Yaskawa Reduces Size, Weight of Power Converter by 96%

Aug 9, 2012
Tadashi Nezu, Nikkei Electronics
The prototyped electric power converter using the case of the "A1000"
The prototyped electric power converter using the case of the "A1000"
[Click to enlarge image]

Yaskawa Electric Corp prototyped an electric power converter that has an output power of 45kW, small size and light weight.

The volume and weight of the new power converter are about 1/25 those of the "A1000," the company's existing product having the same output power. Its dimensions are 35.8 x 28.2 x 2.9cm.

The power converter consists of an AC-DC converter and an inverter (DC-AC conversion). The output power density of the entire power converter is 15kW/L. And the output power density of the inverter is 128kW/L, which is much higher than that of Denso's inverter module that is said to have the industry's highest output power density (60kW/L) as a prototype (See related article).
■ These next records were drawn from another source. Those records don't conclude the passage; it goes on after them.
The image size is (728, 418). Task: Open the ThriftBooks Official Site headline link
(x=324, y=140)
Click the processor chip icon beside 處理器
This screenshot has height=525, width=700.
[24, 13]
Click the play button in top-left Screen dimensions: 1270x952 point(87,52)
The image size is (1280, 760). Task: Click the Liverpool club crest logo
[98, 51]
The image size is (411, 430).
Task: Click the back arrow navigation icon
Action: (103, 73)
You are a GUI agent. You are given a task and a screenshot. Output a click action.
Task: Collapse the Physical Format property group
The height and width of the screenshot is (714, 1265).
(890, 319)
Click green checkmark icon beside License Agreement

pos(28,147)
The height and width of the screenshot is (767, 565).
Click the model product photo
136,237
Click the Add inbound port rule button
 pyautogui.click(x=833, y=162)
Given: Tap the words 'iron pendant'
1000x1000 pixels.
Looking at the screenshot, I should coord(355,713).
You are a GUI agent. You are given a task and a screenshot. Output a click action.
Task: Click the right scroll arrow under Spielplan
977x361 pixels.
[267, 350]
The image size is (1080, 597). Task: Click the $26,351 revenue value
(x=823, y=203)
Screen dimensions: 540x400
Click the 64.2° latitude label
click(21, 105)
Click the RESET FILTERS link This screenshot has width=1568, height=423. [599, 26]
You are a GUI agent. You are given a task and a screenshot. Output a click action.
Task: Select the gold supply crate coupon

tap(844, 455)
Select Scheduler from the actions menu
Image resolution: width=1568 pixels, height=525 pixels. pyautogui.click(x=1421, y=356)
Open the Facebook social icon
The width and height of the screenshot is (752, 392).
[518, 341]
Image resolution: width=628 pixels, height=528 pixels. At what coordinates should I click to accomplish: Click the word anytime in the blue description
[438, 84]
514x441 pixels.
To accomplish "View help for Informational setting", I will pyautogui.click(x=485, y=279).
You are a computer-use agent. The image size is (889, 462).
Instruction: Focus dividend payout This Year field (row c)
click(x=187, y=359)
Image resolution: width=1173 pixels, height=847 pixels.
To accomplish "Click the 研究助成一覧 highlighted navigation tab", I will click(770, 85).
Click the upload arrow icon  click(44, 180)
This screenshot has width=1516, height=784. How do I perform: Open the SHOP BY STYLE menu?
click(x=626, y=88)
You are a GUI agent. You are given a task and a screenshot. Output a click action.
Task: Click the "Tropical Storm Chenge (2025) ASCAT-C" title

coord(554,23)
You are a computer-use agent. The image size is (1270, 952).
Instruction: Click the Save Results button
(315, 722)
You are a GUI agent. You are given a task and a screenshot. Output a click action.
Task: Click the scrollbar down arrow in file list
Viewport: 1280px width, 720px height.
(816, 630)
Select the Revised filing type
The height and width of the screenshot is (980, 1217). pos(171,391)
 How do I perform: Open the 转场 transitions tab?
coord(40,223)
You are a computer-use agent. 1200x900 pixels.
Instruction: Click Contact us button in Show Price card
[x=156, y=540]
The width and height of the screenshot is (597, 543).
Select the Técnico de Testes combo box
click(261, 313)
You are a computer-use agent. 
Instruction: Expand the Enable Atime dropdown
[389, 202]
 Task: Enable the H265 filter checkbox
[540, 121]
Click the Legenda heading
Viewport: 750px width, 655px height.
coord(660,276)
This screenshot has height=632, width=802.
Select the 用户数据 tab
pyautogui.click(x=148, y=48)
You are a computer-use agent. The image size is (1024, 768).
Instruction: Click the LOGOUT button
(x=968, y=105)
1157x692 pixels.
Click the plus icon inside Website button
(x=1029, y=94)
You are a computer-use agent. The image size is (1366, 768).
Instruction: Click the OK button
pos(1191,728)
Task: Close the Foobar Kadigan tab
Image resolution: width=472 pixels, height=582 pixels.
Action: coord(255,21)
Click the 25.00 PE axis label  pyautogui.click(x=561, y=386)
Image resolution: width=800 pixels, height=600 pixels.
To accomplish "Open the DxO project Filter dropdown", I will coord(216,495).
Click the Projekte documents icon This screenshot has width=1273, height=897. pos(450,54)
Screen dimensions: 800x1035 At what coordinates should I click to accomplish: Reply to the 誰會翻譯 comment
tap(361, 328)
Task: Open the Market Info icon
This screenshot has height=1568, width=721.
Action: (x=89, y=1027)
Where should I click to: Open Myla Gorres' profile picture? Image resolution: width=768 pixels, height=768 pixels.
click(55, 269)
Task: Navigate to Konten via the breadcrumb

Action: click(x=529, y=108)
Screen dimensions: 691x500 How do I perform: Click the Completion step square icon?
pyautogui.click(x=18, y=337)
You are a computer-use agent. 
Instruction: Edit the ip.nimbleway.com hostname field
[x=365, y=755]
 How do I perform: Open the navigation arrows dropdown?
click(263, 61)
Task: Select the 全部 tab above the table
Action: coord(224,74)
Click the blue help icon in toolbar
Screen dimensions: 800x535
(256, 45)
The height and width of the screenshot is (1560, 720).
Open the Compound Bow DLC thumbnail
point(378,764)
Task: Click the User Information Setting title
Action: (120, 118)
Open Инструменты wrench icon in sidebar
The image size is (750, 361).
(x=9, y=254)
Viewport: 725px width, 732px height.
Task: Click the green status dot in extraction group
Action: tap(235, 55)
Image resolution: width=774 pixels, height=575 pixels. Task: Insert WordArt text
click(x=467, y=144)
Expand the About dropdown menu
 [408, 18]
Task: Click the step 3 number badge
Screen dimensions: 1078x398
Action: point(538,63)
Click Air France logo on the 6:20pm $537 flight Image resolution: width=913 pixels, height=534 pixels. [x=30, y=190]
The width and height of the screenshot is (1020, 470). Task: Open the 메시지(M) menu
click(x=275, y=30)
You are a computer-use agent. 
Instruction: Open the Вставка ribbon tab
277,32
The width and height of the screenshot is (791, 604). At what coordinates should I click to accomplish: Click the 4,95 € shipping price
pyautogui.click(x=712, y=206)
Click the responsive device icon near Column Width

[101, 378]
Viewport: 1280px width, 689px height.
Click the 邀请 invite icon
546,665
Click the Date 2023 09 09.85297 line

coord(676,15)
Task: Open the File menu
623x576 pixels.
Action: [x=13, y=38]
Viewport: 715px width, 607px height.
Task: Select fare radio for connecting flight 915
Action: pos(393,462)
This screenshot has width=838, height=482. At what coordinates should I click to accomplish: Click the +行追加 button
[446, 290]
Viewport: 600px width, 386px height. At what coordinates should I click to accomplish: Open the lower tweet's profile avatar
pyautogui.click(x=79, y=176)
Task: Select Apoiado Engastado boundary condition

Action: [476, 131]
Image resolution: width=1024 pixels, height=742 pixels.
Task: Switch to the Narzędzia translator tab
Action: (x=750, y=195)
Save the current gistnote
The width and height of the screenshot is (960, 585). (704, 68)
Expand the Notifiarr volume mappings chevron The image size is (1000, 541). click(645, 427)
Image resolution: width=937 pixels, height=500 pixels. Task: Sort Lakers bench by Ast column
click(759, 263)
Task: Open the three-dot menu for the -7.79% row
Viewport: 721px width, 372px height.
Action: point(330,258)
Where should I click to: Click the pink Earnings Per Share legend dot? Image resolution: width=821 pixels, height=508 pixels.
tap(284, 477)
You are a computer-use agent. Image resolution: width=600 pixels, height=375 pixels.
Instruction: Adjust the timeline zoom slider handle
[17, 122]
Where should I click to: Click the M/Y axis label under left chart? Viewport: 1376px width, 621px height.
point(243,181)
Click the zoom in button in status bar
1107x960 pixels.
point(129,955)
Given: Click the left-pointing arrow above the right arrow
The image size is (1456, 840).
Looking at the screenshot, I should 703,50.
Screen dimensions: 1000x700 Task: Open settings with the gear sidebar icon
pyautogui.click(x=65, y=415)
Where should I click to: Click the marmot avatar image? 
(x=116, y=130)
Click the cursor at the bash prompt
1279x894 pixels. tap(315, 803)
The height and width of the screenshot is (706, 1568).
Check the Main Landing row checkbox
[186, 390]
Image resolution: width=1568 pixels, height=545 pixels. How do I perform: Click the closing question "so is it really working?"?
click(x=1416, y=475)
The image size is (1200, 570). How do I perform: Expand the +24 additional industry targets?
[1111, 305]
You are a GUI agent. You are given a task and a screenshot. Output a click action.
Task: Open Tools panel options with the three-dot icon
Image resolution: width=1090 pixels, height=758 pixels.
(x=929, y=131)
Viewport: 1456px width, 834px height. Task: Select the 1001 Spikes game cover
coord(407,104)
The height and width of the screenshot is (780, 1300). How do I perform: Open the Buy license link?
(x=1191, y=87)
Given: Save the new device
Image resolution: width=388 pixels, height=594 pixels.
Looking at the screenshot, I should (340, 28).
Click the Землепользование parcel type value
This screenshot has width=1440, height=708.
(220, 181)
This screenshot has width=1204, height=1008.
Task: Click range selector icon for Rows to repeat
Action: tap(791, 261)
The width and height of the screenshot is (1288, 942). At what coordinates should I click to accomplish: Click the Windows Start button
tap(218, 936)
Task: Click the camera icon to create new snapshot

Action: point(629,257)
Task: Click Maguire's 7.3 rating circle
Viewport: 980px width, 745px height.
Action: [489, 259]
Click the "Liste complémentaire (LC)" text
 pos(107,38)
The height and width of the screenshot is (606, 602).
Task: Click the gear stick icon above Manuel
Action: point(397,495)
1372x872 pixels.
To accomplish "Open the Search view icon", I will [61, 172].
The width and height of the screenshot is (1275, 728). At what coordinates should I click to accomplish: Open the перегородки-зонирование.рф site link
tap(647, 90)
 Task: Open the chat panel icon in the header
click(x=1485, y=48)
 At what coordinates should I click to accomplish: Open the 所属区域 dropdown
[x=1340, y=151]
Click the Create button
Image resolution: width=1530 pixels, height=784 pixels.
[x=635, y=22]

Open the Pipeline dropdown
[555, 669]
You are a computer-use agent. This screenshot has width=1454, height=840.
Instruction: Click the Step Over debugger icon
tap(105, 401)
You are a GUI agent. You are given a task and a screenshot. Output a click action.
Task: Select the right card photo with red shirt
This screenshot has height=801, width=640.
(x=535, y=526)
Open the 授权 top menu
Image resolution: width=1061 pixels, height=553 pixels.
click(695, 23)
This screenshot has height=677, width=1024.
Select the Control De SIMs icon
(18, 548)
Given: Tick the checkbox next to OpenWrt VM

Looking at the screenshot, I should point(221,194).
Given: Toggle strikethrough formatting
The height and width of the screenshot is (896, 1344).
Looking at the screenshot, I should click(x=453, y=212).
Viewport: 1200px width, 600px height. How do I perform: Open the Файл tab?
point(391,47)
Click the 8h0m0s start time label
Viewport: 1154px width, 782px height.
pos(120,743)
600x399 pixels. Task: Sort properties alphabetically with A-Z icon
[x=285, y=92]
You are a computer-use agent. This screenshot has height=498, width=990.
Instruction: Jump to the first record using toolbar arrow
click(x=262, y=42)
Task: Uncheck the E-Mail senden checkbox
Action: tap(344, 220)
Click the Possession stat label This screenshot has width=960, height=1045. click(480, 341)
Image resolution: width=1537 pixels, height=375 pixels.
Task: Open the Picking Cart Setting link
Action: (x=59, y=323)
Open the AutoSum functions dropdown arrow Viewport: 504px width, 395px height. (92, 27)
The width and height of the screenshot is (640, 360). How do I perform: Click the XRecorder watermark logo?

"Strictly speaking, I do not think it was measured under the same measurement conditions as the one prototyped by our competitor," Yaskawa Electric said. "Still, the output power density of 128kW/L is the highest in the industry."

The small size of the power converter was realized by employing a power module using silicon carbide (SiC)-based power devices and applying driving methods that are suited for the module such as high-speed switching. For example, the switching frequency of the converter is 100kHz while that of the A1000 is about 10kHz. By increasing switching frequency, it became possible to reduce the sizes of passive components, realizing the small size.

This time, Yaskawa Electric used a liquid-cooling method instead of an air-cooling method to reduce the size of the converter's cooling mechanism. If an air-cooling method is used for the converter, its volume will be 1/21 that of the A1000, the company said.

SiC-based power devices supplied by Rohm

The power module and the SiC-based power devices used for the module were manufactured by Rohm Co Ltd. Rohm and Yaskawa Electric have long been co-developing SiC-related devices.

Both the transistors and diodes of the power module use SiC-based power devices. Three SiC-based power devices are used for each of the converter and inverter. The module is a so-called "2-in-1" product, which is equipped with high-side and low-side transistors and diodes for one phase.

The transistor is a "double-trench type" SiC-based MOSFET that is being developed by Rohm. And the diode is a Schottky barrier diode (SBD).

Yaskawa plans to continue the development in the aim of commercializing the power converter using SiC-based power devices by fiscal 2014. And the company expects that it will be used for motors of electric vehicles, driving systems of servomotors, robotic devices, inverter units, etc.

Yaskawa will announce the details of the technologies used for the power converter at the 2012 IEE-Japan Industry Applications Society Conference, which will take place from Aug 21 to 23, 2012, at the Chiba Institute of Technology.